Metin alıntısı:
- 1360 Okunma
- 4 Yorum
- 3 Beğeni
SEMRA ÖZAL : ‘’ KANUNİ DÜNYANIN EN BÜYÜK AŞK YAPICISIYDI’’
Aslında bu yazıyı ‘’CUMHURBAŞKANLARIMIZIN EŞLERİ VE KISA HAYAT HİKAYELERİ- Başlığı altında yazdığım yazı dizisi içinde yayınlayacaktım ama her nedense o yazı pek de ilgi çekmedi. Hatta ‘’ Beni hiç ilgilendirmiyor’’ Diyen de oldu. O bakımdan Kanuni Sultan Süleyman’ın günümüzde bazıları nezdinde niçin bir ‘’Dam budalası ‘’ olarak anıldığında Semra Özal’ın ne kadar rolü olduğunu ayrı bir yazı olarak ele almayı daha uygun buldum.
O halde Turgut Özal ile başlayalım.
Altmış iki yıllık ömrüm boyunca yakından gördüğüm hatta elini sıktığım tek Devlet adamımız Turgut Özal olmuştur.
1979 yılında Antalya’nın Manavgat İlçesinde öğretmenlik yaptığım dönemlerde bir Cuma Namazı sonrasında tanıştık Turgut Özal ile. O dönemlerde Devlet Planlama Teşkilatındaydı ve sık sık Side’ye gelir, Cuma namazlarını ise Manavgat’ta kılardı.
Benim gibi 1.65 boyunda bir insanın bile neredeyse yarısı boyunda olan kısa boylu, tombul, tonton, oldukça sevimli bir isnadı ama daha o yıllarda bile istikbali oldukça parlak görülüyordu.
Manavgatta ‘’Koca Reis’’ diye bilinen ve sevilen eski milletvekili, bizim dönemimizde ise MHP nin Manavgat’taki en önemi Kurtlarından biri olan Doktor Hasan Fehmi Boztepe namazdan hemen sonra bu tonton ve sevimli vatandaşla hararetli bir muhabbete başlayıp ona oldukça fazla iltifat edince ben de yanlarına yaklaştım pek çok vatandaş gibi. Turgut Özal ve Hasan Fehmi Boztepe ile tokalaşarak ( Dini tabir ile musafaha ederek ) hayırlı Cumalar dileklerinde bulundum. Her ikisi de sıcak bir şekilde ‘’Sana da hayırlı Cumalar kardeşim ‘’ dediler.
1983 yılında Turgut Özal Anap’ın başındaydı. Diğer iki rakibi Milliyetçi Demokrasi Partisinin başındaki adaşı Turgut Sunalp ve Halkçı Partinin başındaki Necdet Calp idi.

Veri kesiti:
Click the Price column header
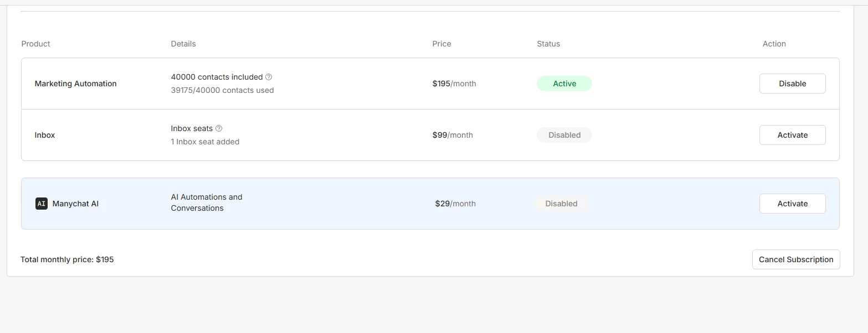Image resolution: width=868 pixels, height=333 pixels. [441, 44]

Yönerge:
Semra Özal ve Turgut Özal üzerine olan yazıyı, son cümlesinden sonra gelecek kısmı yazarak lütfen sürdürün.

Yanıt:
Siyasetten sokaktaki insan kadar bile anlamayan ben, partisinin isminde ‘’ Milliyetçi’’ ibaresi olduğu için Turgut Sunalp’i desteklemiştim 1983 seçimlerinde ama Kenan Evren televizyonlarda açık açık Turgut Sunalp’i desteklediği anda kendi kendime ‘’ Turgut Sunalp’in işi yaş. Seçimi Özal kazanır’’ Demiştim ki nitekim de öyle oldu.
Turgut Özal Başbakan oluncaya kadar kimle evlidir, kaç çocuğu vardır bilmeyen bizler onun başbakan olmasından sonra çok kısa bir süre içinde önce eşi Semra Hanımı, sonra tüm evlatlarını yani Ahmet, Zeynep ve Efe Özal’ı tek tek tanımaya başladık zira özellikle magazin basınının gündeminden hiç inmediler.
Semra Özal, Çankaya’nın First Ladyleri içinde çok farklı bir yer aldı. Mesela her yerde, her zaman onu Turgut Özal ile el ele gördük. Adeta ‘’ Her başarılı erkeğin yanında bir başarılı kadın vardır. Turgut Özal’ın yanındaki başarılı kadın da benim’’ Diyordu. Hatta bunu yıllar sonra açık bir şekilde de ifade etmişti ‘’ Eğer ben olmasaydım Turgut Özal Radikal İslamcıların kucağına düşerdi ‘’ diyerek.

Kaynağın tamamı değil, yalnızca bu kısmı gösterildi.